EJ at "Champion's Killer", 2011 Sickline Race

Dane, Nick, and I arrived last night in Oetz, Austria with our Zen 65, 75, and 75, plus an extra Zen 75 for the Olympic silver medalist in slalom this year.     We got here, broken from the Kanumesse show, staying up late, and not kayaking for 4 days, and drinking too much beer.    All three of us took it easy last night, getting a good warm up, etc.. on the river before pushing it too hard.   Dane and Nick less than me by a lot, but they’ll learn eventually, that you can do more harm than damage on a first workout after a big travel, or any time off.     Isaac Levinson was here and did two laps as well.

We heard rumors that the middle section of the course changed during floods from last year and there is a very beefy hole in it now.    The rumors were true.   The hole is a major challenge for this year, but not in of itself.   The entire rapid above it is “stacked” as Dane describes it with a long series of rocks and hard places on top of each other leading into this big hole.    The crux move from last year was mellow after it (more or less) but this year a rock rolled out of there and created way more gradient in that spot and no clean line.  The entire river, from left to right is either a big hole in the middle, or slots with holes, boils, or kicker “F/U” rocks that don’t make for an option.   That leads into a big rock that has a hole/eddy behind it in the middle and every line except far left pushes you into this rock, which is right above the new main, river wide pourover hole that you won’t get through unless you have speed and a good boof.    If you get through that new big hole, but not perfectly, you get typewritered to the right around the next pile of rocks and lose 5 seconds and lose the race.    Whew!   The middle section is STACKED any way you look at it.  Yes, you can bonk down it and survive without an “incident” with some consistency, but only those with laser focus, top skills, and a little luck (having their better lines during the race) will run this section from the lead in, to the exit of the hole  on the line they have chosen and keep their boat speed up enough to be considered a “good line”.     Dane had one run yesterday that was absolutely beautiful.     Made it look easy.   He got quite a confident boost on that and feels that it is pretty easy that way.   If anyone will consider it easy, it will be him, who is in a place in his paddling where things all come together nicely, or he makes a bad line turn good really quick.    He is also the only one who was stuck in the new hole in a side surf yesterday (at Kanumesse we heard that it was a very bad idea to be in this hole- so I think most people are very afraid to be in their sideways… the playboater’s advantage… but I don’t want to be in there- it is game over for the race if you do, of course)

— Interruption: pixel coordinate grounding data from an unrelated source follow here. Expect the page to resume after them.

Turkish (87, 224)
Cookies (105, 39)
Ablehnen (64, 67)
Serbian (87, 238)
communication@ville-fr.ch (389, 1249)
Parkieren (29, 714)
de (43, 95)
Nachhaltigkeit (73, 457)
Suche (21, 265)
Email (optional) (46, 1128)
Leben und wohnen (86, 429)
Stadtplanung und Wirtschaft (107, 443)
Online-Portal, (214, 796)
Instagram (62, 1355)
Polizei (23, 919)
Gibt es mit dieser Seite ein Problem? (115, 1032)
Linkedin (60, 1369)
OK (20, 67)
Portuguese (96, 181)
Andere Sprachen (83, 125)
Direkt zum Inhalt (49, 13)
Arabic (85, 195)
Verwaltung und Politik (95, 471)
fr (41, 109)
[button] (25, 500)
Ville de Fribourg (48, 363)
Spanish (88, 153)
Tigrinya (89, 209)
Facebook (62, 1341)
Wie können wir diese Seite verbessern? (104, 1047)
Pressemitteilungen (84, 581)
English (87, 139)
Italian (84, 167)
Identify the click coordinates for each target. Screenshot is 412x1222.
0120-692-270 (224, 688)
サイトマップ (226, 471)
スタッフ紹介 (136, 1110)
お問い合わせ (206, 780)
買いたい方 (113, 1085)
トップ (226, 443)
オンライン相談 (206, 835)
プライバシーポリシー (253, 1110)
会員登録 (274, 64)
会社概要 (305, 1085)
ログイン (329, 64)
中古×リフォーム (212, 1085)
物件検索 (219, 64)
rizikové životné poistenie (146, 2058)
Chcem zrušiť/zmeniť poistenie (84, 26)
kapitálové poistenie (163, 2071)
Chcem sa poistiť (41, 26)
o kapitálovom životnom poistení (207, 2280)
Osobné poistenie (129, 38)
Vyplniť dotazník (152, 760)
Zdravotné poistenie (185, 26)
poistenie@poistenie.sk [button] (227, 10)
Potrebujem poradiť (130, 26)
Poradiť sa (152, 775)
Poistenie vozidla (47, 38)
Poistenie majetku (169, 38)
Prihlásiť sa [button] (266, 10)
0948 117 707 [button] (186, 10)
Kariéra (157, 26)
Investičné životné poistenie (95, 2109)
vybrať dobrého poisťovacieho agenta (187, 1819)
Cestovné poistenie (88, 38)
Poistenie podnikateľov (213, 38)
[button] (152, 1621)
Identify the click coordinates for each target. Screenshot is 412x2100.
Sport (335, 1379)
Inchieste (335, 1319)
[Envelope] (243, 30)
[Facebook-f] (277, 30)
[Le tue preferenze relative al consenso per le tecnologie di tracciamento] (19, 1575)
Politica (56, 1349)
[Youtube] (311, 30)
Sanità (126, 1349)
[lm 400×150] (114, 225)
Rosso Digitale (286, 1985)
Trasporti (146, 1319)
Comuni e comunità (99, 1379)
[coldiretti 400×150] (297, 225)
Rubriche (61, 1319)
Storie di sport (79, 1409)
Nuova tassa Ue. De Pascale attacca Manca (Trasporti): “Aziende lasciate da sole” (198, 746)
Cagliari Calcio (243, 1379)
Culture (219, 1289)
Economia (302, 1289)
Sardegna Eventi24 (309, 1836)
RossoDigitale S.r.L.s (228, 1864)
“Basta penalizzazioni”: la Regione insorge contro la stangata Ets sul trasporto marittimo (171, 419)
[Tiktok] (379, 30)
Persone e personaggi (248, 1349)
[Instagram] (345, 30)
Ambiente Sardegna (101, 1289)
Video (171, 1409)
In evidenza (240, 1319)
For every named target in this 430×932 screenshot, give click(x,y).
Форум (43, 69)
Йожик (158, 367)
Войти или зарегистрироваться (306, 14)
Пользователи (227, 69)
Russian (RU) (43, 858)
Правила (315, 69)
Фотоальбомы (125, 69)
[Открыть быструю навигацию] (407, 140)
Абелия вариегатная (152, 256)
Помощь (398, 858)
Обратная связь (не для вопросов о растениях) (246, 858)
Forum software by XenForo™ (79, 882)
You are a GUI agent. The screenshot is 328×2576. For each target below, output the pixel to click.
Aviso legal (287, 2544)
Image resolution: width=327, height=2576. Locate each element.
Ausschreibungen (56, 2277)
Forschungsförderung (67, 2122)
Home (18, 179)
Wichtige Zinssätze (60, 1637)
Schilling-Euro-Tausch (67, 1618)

Watch this video from training last year that Nick made.    The carnage runs you see are the section that I am describing to you here, BUT it is last year when it was WAY easier.    Dane charged up his camera and you will see some good (better) carnage once we start filming this year as this same section just got ratcheted up a notch or two!

This year we have the Zen to race and the three of us are SO FIRED UP to race it as the advantage is ours.     Sam and Mike raced the Bliss Stick Tuna last year, which was the best creekboat for extreme racing.      The Zen wasn’t finished yet and we made sure we had something that would do the trick for racing and give us the advantage.

Look for some training videos, but our coverage will ramp up as we get closer to the event which is October 5th.  We are here for a couple of days, then go to Sort, Spain for the Noguerra Palleresa River Festival for 4 days, then back here.